AAG 2021 CFP: Unravelling the “Net” in Climate and Biodiversity Policy Frameworks

In two key arenas of environmental policy, and at multiple scales there has been a proliferation of targets based on a balancing of gains and losses — ‘Net-Zero’ emissions targets, and ‘No-Net-Loss’/ ‘Net Gain’ biodiversity or ecosystem targets. While welcoming the impetus towards action that these targets appear to suggest, we think it critical to unpack - or unravel - the implications of definitions and framings based on accounting for the ‘net’ balance. In each case (biodiversity and climate), ‘net’ approaches invite the measurement and delivery of emissions or biodiversity units above and below set baselines. They are presented as ways to engender technical and economic pathways towards climate repair and ecological restitution.

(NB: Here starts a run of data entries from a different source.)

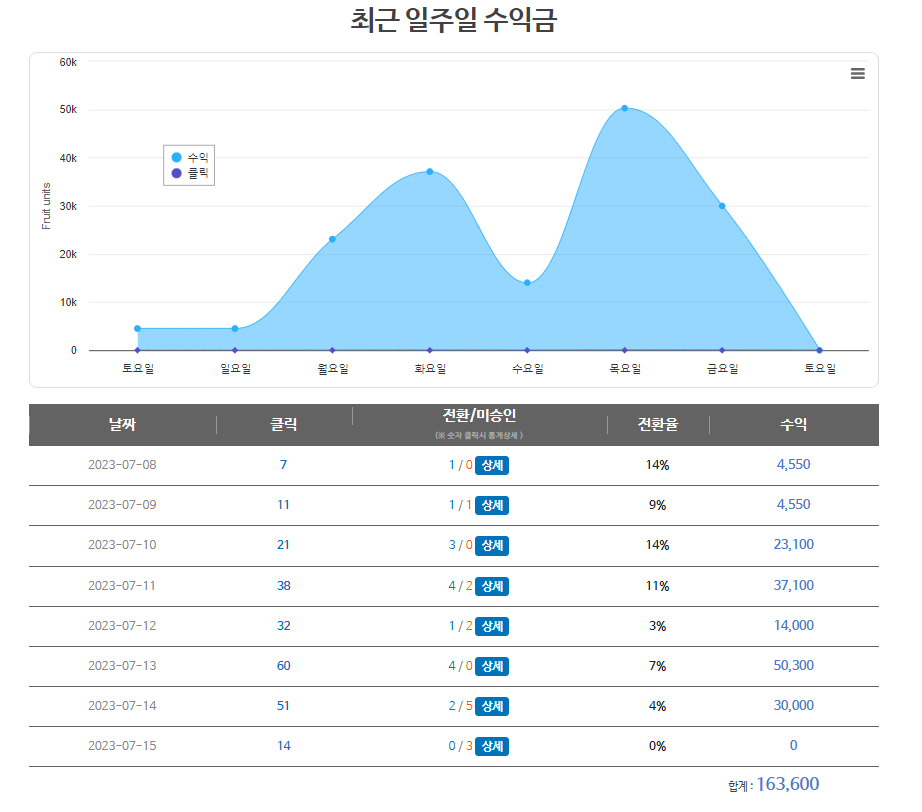Open the chart hamburger export menu
The width and height of the screenshot is (922, 812).
coord(857,73)
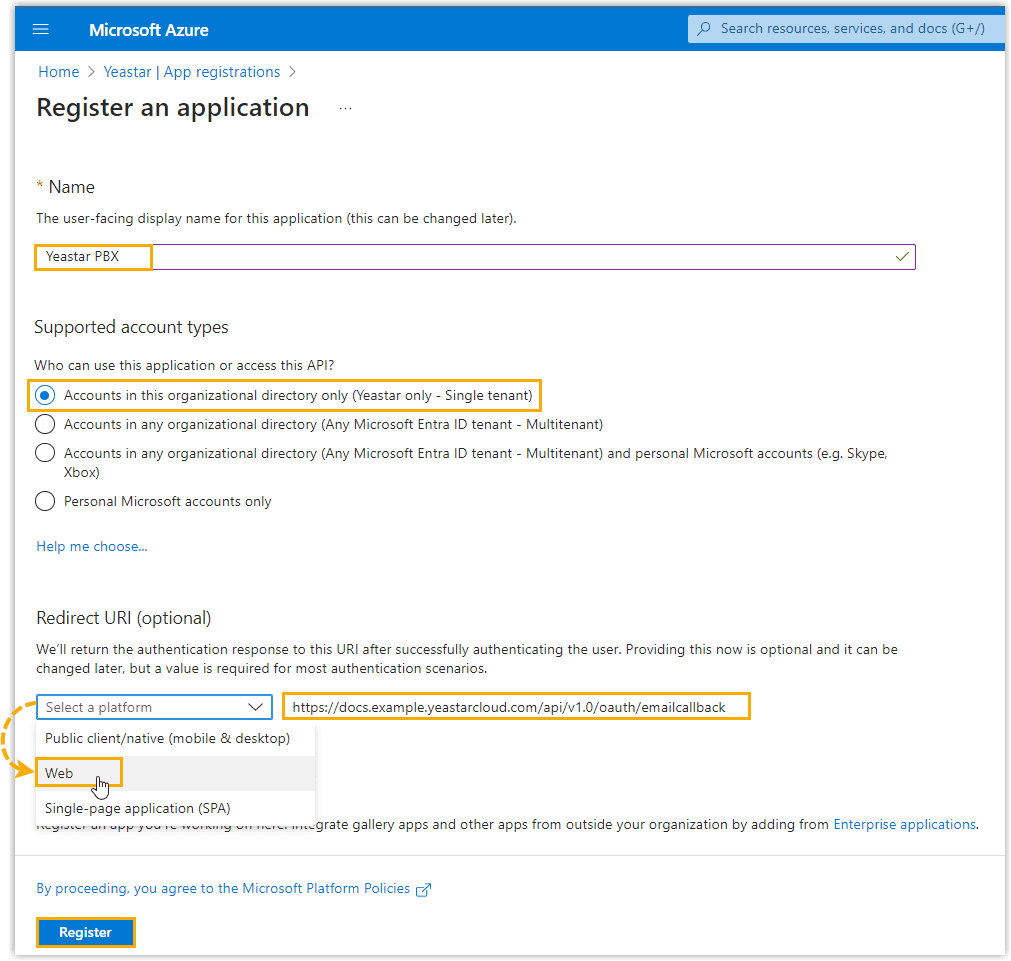1011x961 pixels.
Task: Click the external link icon beside Platform Policies
Action: (423, 889)
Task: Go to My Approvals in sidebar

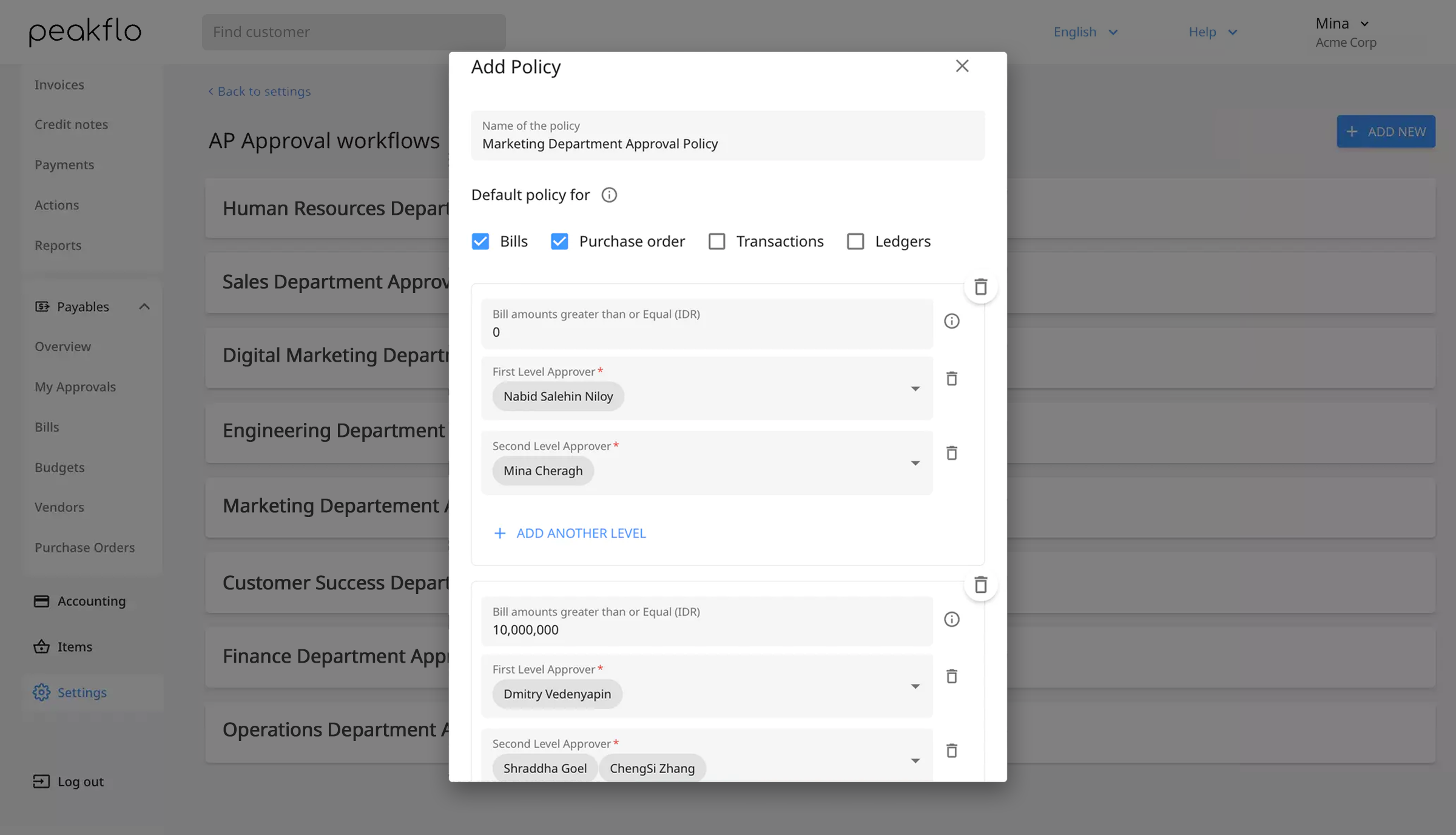Action: 75,387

‘Net’ approaches depend on principles of accounting and measurement of units for calculation in aggregate framings of environmental health and harm. Geographers have traced the economistic, and sometimes commodifying tendencies of these approaches and the capitalist logics, spaces and (often stunted) financial flows that they support through accounting equivalences. Moreover, in both cases it appears that the possibility of repair (habitat recreation or carbon removal), however speculative, is serving to enable and justify continued losses or emissions— and in some cases accelerate them. The function of the ‘net’ it seems, is a concession to a second-best option in comparison to halting biodiversity loss and cutting emissions to zero. The optimism which ‘net’ induces also relies on uncertain tools for restoration to expand biodiversity, or draw down greenhouse gas levels through removal technologies and investments in land based sinks. ‘Net’ approaches imply inevitable losses: recalcitrant emissions, unavoidable development. This raises many questions: How ‘inevitable’ are such losses and what effects do ‘net’ principles have on these judgements? On what timescales do the losses and gains play out? How quickly could losses be recovered by reparative land and technology based processes?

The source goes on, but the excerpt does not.